Local AI developers gained a new option this week. Google DeepMind released DiffusionGemma, a 26-billion-parameter open model that generates text in 256-token blocks rather than one token at a time, according to the company's DeepMind blog announcement, cross-posted on the Google blog. On a single NVIDIA H100, Google reports the model crosses 1,000 tokens per second; on a consumer RTX 5090, the announcement puts throughput at 700+ tokens per second. The release is licensed under Apache 2.0, which puts it in the same permissively licensed tier as the rest of the Gemma family.
The headline number is a Google self-measurement on dedicated GPUs, and the company frames its "up to 4x faster" claim as a vendor benchmark rather than an independent result. Footnotes on the announcement condition the figure on hardware, batch size, and quantization. Treat the throughput as real but specific to Google's own test conditions until third-party benchmarks land.
What makes the speedup possible is the model architecture. Standard language models generate text autoregressively, meaning each token depends on every previous token and decoding is gated by memory bandwidth rather than raw compute. DiffusionGemma, by contrast, fills a 256-token block in parallel using bidirectional attention, then iteratively refines the block until it converges. The shift moves the bottleneck from memory bandwidth to compute, which favors single-user, low-batch-size scenarios on a single accelerator. In a high-QPS cloud serving context, where autoregressive models can be batched to saturate hardware, the diffusion advantage shrinks or even inverts.
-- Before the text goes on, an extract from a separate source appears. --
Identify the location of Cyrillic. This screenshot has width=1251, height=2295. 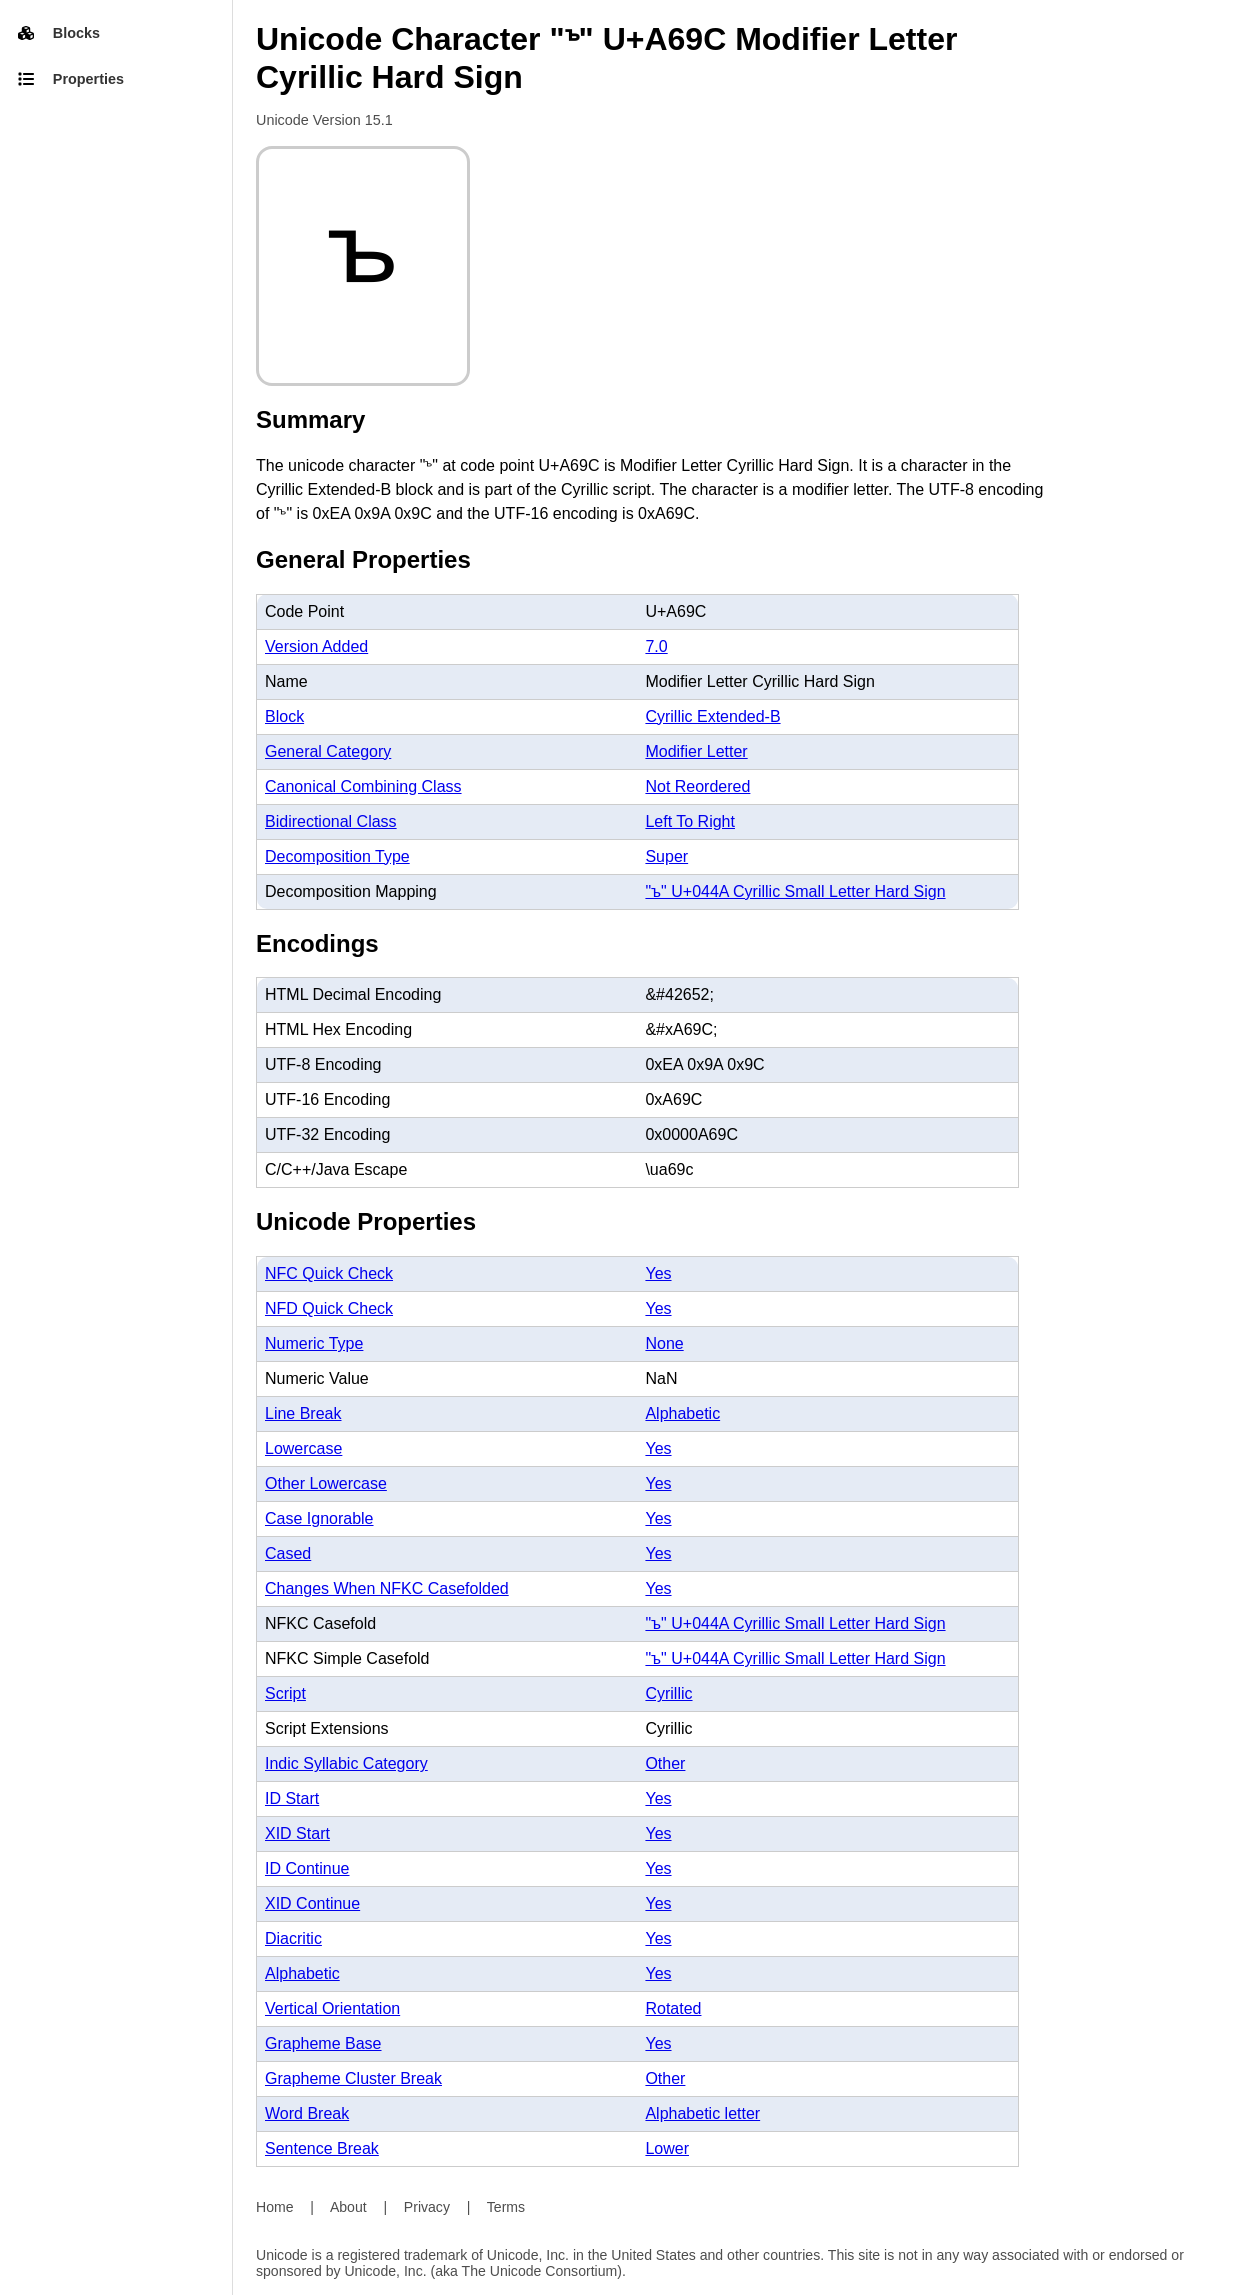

DiffusionGemma is a Mixture-of-Experts model with 26 billion total parameters and 3.8 billion active per forward pass. Quantized, it fits within roughly 18 GB of VRAM, putting it within reach of a high-end consumer GPU. Google is explicit that output quality is below the standard Gemma 4 autoregressive model and recommends AR Gemma 4 for production deployments where quality is the priority. DiffusionGemma is positioned for speed-critical, local, interactive workflows rather than as a drop-in replacement.
Where the design pays off is in tasks that benefit from bidirectional context. Code infilling, where the model sees the surrounding code on both sides of a cursor, is a natural fit. In-line editing of existing prose, where the model can rewrite a passage while conditioning on what comes before and after, also works well. Non-linear text structures, including amino acid sequences and mathematical graphs, are areas where the bidirectional attention unlocks behavior autoregressive models handle poorly. The block-wise self-refinement is a real capability: the model can revise its own output within a block rather than being locked into its first guess.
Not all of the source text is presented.